Yes, you can use watercolor paper with oil pastels. The two mediums are compatible, and you can achieve some interesting effects by combining them. One thing to keep in mind is that oil pastels are much more dense than watercolors, so they will require a heavier hand when applying them to the paper. You may also want to experiment with using a fixative before adding oil pastels to the paper, as this will help set the pigment and prevent smudging.

Can You Use Soft Pastels With Watercolor?

Yes, you can use soft pastels with watercolor! In fact, many artists enjoy using the two mediums together to create unique and beautiful works of art. When using soft pastels with watercolor, it’s important to keep a few things in mind.

First, make sure your pastels are dry before applying them to wet paper. Second, use a light touch when applying the pastels – too much pressure will cause the colors to bleed and run. Finally, be sure to seal your finished painting with a fixative spray to prevent the pastels from smudging or running.

With a little practice, you’ll be able to create stunning paintings by combining soft pastels and watercolors!

Can You Use Regular Paper for Pastel Art?

Pastel art is a type of painting that uses dry pastels. The pastels are made of powdered pigments held together with a binder. They are applied to paper or another support to create a work of art.

A regular paper can be used for pastel art, but there are some things to keep in mind. Regular paper is not as smooth as specially made pastel paper, so the pastels may not go on as evenly. The texture of regular paper can also cause the pastels to crumble more easily.

If you use regular paper, it’s best to choose a heavier weight so it will be less likely to buckle under the layers of pastel.


If you’re a beginner with watercolors, you may be wondering if you can use watercolor paper for pastels. The short answer is yes! You can use watercolor paper for pastels, but there are a few things to keep in mind.

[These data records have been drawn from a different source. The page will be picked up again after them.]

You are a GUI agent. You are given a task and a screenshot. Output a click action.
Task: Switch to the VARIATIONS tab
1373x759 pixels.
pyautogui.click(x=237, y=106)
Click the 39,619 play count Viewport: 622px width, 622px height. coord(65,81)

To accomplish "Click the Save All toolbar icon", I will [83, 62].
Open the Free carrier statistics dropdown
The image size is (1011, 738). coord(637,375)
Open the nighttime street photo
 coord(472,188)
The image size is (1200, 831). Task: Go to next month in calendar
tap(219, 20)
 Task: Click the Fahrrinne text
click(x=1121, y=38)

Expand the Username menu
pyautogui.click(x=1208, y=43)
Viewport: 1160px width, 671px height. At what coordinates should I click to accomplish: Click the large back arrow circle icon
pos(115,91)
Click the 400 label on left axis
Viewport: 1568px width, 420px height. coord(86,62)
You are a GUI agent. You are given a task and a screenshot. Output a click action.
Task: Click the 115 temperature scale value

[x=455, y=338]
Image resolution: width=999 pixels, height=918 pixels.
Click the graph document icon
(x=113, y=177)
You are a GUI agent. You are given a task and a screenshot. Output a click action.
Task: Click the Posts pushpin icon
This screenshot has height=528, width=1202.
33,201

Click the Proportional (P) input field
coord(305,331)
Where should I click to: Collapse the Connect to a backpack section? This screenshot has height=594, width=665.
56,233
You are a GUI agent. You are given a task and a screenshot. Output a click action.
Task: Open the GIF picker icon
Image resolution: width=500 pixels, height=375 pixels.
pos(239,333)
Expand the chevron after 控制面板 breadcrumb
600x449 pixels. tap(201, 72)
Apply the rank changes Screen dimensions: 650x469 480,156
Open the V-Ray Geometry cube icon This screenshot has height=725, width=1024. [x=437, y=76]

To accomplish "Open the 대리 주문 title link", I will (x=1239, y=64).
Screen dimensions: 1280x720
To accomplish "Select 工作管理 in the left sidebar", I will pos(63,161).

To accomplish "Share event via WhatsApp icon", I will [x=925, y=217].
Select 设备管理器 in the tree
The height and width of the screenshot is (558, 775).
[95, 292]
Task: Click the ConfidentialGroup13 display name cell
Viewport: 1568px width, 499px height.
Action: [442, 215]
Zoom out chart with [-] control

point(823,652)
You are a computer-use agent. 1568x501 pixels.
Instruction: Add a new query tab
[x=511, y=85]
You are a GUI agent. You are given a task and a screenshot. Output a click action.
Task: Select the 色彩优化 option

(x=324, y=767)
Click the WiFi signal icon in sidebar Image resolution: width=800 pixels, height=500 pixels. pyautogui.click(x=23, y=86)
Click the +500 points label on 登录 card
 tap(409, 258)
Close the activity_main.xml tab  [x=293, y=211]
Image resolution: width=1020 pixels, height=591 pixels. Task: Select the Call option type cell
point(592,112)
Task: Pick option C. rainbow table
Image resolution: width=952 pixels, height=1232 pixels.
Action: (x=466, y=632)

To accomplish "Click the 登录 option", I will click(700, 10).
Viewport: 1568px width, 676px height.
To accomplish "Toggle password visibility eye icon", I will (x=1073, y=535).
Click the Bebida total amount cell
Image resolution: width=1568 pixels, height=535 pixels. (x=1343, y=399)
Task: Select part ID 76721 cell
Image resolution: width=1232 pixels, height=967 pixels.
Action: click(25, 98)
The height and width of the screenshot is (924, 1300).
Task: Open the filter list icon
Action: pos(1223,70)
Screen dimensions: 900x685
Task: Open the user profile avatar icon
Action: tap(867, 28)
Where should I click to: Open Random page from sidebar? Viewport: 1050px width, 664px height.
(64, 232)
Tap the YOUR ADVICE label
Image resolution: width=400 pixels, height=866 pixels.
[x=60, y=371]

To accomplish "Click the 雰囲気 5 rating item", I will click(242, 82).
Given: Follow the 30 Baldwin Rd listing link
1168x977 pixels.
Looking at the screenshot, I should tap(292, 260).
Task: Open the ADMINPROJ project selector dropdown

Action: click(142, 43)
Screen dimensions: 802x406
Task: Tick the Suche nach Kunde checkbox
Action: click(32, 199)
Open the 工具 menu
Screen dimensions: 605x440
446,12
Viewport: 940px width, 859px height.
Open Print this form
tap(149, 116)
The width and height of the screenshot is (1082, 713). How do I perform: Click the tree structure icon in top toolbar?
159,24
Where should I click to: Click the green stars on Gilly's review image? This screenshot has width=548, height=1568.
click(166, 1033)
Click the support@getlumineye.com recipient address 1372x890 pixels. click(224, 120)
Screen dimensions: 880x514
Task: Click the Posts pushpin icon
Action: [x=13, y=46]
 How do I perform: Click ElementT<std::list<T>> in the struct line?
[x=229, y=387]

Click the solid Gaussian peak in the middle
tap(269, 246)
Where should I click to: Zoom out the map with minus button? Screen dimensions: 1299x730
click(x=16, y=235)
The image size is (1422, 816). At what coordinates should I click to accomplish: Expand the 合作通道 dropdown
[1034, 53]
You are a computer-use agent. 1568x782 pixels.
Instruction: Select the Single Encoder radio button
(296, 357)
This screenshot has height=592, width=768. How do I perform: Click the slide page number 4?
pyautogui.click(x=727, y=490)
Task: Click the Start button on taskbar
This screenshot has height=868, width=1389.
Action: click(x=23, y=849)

Watercolor paper is usually thicker than regular drawing paper, so it can stand up to the heavier pigments in pastels. It’s also important to choose smooth watercolor paper so the pastels don’t get caught in the texture. When working with pastels on watercolor paper, start by sketching your design with a light pencil before adding any color.

Once you’ve added your colors, you can go back over them with a wet brush to blend and create new effects. Just remember that because watercolors take longer to dry on thicker papers like watercolor paper, you’ll need to be patient and give your painting plenty of time to dry completely before framing or displaying it.

Jayden Martin is a talented individual who excels in multiple creative domains. As a color expert, painter, and DIY hobbyist, Jayden possesses a deep understanding of color theory and its application in various artistic endeavors. With a keen eye for aesthetics and a knack for DIY projects, Jayden constantly explores new techniques and mediums, pushing the boundaries of their artistic abilities.